McCain’s heroism is hard to find on the field of battle, and his work in domestic affairs are hardly more enlightening. He was praised by Democrats in July 2017 when his famous “thumbs down” allegedly saved Obamacare. In reality, however, his opposition to the Republican replacement bill was grounded in objections to procedure, rather than the ultimate goal. In the years following the passage of the Affordable Care Act, McCain voted dozens of times to repeal it. Even if he was genuinely supportive of Obamacare, an argument for which evidence does not provide, it would hardly render him a hero. Unwillingness to take away healthcare from millions of people is not a heroic act, but merely the sign of a moral person.

One of McCain’s greatest contributions to American healthcare was his near fascination with the female body, specifically whether women should have independence over it. In his 31 years in the Senate he voted against abortion 115 times. The apex of which was his co-sponsorship of a constitutional amendment banning abortion in all cases bar rape, incest, and risk to the mother. By any rational view, McCain reeks more of a demagogue than a tolerant man.

The unified way in which Democratic politicians lined up to praise McCain is as great an indictment of their party as any.

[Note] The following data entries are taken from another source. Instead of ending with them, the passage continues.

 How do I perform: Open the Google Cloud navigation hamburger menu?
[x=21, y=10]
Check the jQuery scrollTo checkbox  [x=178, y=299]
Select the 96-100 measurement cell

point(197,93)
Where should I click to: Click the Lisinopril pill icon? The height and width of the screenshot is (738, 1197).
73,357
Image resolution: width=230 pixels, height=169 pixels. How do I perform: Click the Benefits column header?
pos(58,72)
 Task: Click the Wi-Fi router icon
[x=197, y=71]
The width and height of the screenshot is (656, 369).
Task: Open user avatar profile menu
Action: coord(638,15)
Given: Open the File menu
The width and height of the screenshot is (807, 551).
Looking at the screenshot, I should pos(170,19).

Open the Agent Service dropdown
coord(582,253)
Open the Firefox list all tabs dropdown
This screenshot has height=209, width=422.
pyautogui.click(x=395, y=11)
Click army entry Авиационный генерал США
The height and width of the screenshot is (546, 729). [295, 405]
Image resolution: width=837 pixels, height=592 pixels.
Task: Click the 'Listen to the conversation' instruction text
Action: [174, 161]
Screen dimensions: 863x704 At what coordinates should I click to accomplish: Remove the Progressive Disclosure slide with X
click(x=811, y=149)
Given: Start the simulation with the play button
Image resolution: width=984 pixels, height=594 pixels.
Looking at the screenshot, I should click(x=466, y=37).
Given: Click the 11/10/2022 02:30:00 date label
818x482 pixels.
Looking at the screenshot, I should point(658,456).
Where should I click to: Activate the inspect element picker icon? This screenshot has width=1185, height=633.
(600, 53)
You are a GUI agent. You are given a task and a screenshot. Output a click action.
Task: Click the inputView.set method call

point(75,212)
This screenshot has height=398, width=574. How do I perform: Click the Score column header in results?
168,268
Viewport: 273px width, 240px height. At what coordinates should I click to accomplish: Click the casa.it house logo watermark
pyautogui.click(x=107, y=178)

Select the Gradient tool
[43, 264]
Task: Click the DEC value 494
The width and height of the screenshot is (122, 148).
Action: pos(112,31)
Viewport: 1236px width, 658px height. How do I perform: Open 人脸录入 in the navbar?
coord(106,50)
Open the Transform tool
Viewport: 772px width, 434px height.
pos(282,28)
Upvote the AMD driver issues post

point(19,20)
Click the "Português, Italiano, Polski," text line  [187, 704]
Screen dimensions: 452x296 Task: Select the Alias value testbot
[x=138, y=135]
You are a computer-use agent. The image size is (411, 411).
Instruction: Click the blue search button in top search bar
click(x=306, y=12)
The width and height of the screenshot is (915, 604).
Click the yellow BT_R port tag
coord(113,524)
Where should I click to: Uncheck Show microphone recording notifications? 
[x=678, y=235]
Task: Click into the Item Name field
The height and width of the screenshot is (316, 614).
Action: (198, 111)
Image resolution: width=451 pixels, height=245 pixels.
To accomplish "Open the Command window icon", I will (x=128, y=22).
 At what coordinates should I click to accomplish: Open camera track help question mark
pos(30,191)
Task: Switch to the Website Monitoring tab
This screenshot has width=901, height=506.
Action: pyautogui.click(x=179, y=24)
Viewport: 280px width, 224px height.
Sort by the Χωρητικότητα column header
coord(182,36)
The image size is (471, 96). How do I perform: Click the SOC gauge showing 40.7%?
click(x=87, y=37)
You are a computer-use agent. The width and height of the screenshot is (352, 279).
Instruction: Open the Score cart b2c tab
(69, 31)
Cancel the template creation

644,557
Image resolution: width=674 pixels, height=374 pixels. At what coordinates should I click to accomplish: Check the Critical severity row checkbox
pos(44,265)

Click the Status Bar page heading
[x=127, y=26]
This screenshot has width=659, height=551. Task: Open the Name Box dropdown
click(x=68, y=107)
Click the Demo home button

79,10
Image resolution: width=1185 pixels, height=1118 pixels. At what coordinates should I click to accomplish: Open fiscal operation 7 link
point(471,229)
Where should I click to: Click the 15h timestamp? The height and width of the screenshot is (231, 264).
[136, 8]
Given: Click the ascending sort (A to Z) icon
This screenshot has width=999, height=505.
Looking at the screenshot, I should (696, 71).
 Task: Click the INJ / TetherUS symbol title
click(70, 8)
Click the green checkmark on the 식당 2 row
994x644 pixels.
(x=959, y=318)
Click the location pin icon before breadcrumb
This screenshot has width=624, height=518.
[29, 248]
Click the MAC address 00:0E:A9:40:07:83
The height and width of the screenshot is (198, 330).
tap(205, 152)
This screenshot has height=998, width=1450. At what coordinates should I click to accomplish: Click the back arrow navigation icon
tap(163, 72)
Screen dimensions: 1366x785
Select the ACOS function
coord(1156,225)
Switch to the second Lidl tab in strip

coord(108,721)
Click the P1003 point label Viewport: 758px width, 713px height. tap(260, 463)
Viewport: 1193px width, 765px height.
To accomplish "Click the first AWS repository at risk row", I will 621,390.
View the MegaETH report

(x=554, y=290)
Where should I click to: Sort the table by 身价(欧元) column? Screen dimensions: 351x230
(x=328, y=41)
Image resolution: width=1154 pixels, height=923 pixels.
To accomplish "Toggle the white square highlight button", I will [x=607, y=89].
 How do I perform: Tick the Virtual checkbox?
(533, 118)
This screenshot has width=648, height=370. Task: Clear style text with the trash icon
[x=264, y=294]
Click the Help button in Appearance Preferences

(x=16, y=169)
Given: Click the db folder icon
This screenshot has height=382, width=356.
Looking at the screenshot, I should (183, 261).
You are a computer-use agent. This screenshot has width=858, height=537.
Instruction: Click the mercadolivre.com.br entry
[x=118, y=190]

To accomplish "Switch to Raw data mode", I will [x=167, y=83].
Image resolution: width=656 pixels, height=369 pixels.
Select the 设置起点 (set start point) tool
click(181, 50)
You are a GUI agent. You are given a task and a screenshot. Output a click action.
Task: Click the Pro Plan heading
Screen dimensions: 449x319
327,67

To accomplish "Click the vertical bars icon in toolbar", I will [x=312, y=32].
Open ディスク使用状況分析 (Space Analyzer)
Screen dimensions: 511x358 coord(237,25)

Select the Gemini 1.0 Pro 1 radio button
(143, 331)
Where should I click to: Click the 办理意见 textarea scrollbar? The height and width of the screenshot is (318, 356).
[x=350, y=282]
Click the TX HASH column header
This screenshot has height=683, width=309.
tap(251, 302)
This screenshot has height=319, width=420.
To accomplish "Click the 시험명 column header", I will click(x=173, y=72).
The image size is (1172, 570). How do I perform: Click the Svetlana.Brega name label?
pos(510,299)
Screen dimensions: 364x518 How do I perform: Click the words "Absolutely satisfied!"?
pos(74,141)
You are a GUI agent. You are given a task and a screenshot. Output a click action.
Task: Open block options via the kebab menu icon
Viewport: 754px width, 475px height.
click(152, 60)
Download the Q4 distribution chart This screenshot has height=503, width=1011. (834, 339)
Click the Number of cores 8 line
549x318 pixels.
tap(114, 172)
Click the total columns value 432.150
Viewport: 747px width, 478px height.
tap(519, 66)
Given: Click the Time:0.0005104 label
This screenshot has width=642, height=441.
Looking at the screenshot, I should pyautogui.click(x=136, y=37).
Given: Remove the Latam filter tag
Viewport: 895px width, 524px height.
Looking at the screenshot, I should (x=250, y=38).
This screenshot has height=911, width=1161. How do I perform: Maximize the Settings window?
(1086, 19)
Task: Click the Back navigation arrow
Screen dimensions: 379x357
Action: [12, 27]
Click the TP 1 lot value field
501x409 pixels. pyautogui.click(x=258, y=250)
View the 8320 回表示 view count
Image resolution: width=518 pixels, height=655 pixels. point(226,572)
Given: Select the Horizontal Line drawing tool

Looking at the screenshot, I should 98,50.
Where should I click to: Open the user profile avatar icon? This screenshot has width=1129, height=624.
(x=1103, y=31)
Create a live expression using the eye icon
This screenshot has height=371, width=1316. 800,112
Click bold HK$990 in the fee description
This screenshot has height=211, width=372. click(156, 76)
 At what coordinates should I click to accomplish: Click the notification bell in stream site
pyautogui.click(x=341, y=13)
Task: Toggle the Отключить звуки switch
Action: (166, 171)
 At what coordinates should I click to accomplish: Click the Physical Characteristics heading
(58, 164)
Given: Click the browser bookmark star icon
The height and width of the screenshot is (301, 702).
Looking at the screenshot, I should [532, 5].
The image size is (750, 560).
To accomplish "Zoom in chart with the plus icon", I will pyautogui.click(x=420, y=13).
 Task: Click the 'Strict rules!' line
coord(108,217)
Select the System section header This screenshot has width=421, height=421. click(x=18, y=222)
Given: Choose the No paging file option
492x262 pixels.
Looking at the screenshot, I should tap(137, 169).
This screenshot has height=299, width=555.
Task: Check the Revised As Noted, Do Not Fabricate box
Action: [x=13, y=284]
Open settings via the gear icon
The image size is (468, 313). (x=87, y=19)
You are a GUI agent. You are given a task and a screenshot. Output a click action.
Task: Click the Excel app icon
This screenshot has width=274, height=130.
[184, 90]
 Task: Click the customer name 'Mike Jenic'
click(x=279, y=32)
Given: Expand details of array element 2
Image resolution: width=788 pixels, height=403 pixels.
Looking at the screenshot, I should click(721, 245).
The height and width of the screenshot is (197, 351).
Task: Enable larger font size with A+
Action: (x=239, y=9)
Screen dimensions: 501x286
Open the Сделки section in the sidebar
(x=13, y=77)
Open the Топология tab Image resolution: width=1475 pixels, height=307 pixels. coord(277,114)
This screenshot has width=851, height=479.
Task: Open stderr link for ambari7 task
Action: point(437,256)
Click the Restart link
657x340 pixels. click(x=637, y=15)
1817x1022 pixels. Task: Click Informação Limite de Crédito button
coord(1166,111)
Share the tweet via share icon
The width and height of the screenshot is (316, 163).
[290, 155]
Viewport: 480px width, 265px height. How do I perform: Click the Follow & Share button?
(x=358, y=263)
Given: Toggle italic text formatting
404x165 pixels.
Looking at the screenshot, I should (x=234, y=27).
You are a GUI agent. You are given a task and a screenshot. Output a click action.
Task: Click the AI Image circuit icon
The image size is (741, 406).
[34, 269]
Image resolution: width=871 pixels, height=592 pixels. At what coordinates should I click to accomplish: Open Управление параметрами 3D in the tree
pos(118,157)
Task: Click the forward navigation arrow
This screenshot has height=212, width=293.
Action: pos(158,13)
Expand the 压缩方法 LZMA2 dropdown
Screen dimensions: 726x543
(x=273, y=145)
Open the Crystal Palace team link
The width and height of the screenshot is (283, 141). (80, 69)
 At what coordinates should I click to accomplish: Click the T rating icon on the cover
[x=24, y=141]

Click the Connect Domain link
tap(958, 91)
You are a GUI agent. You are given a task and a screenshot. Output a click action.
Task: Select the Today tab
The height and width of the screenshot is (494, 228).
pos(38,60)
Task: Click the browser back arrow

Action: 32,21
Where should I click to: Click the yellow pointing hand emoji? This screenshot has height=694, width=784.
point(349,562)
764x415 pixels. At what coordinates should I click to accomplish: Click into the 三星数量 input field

Instantly, every Democratic politician acted as if he didn’t vote to repeal Glass-Steagall, and didn’t vote against Dodd-Frank. He worked tirelessly throughout his life to lower the federal minimum wage, which would have left fully employed people starving in their homes. McCain showed nothing but contempt for the working people of America. At best he did not consider that his actions would hurt society’s most vulnerable; at worst he knew Americans would go to bed hungry, and squandered his power regardless.

Often McCain is praised by some for his votes to solve global warming and the gun crisis, but if acceptance of basic facts and their solutions are all that are necessary to be a hero, most people are as qualified as McCain. As the American political class lines up to defend the man, one sycophant after another, they bring shame to themselves. When the history books are written, McCain will be viewed as a hero of capitalism, a hero of empire, but little else.